Streamlining the Path to Endovascular Reperfusion in Stroke

Author Affiliations
  • 1Department of Neurology, Melbourne Brain Centre at the Royal Melbourne Hospital, Parkville, Australia
  • 2Department of Medicine, Royal Melbourne Hospital, University of Melbourne, Parkville, Australia
JAMA Neurol. 2021;78(8):909-911. doi:10.1001/jamaneurol.2021.1369

In this issue of JAMA Neurology, Sarraj et al1 report on the associations of repeated imaging on arrival at an endovascular thrombectomy (EVT)–capable hospital with clinical outcomes after EVT. They studied an observational cohort of 2533 patients who had ischemic stroke with large vessel occlusion within 24 hours of stroke onset.
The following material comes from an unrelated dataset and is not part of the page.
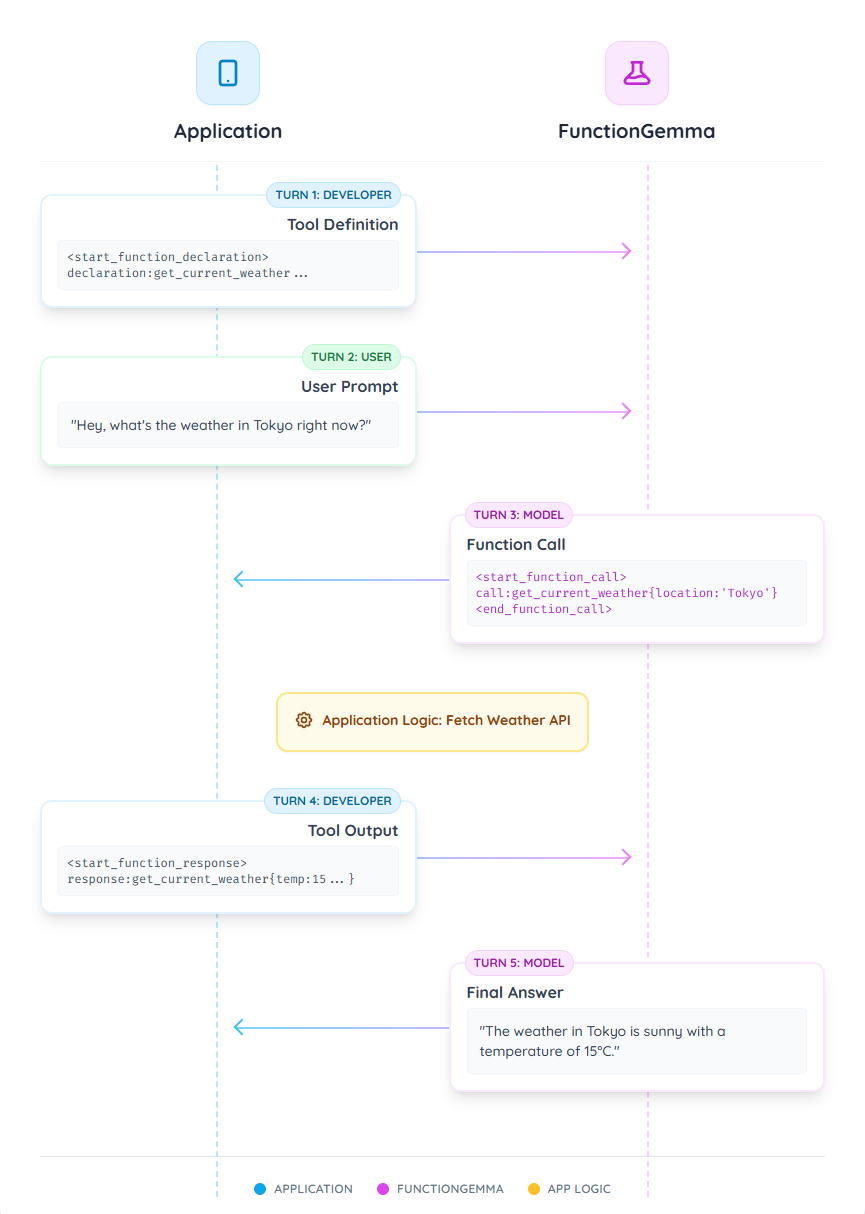
Task: Click the magenta FunctionGemma legend dot
Action: coord(382,1189)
It is well understood that a favorable outcome depends on the time from stroke onset to reperfusion,2 and there is no doubt that proceeding directly to the angiography suite (DTA) saves time compared with repeating imaging (median time, 26 minutes shorter in Sarraj et al1). Direct transfer to the angiography suite probably also increases the proportion of patients who receive EVT, based on the ANGIOCAT (Evaluation of Direct Transfer to Angiography Suite vs Computed Tomography Suite in Endovascular Treatment) study that was recently reported in abstract form.3 Although results of dedicated randomized trials of EVT for patients with a large irreversibly injured ischemic core are pending, several studies4-6 have suggested that a clinically relevant benefit of reperfusion is preserved in this group, and so increasing the proportion of patients treated may translate to an overall population benefit. Given these factors, it is perhaps not surprising that Sarraj et al1 found an association between a DTA approach and improved rates of functional independence (164 of 312 [52.6%] vs 282 of 563 [37.0%]; adjusted odds ratio, 1.85 [95% CI, 1.33-2.57]; P < .001) and reduced mortality (53 of 312 [17.0]% vs 186 of 763 [24.4%]; P = .008).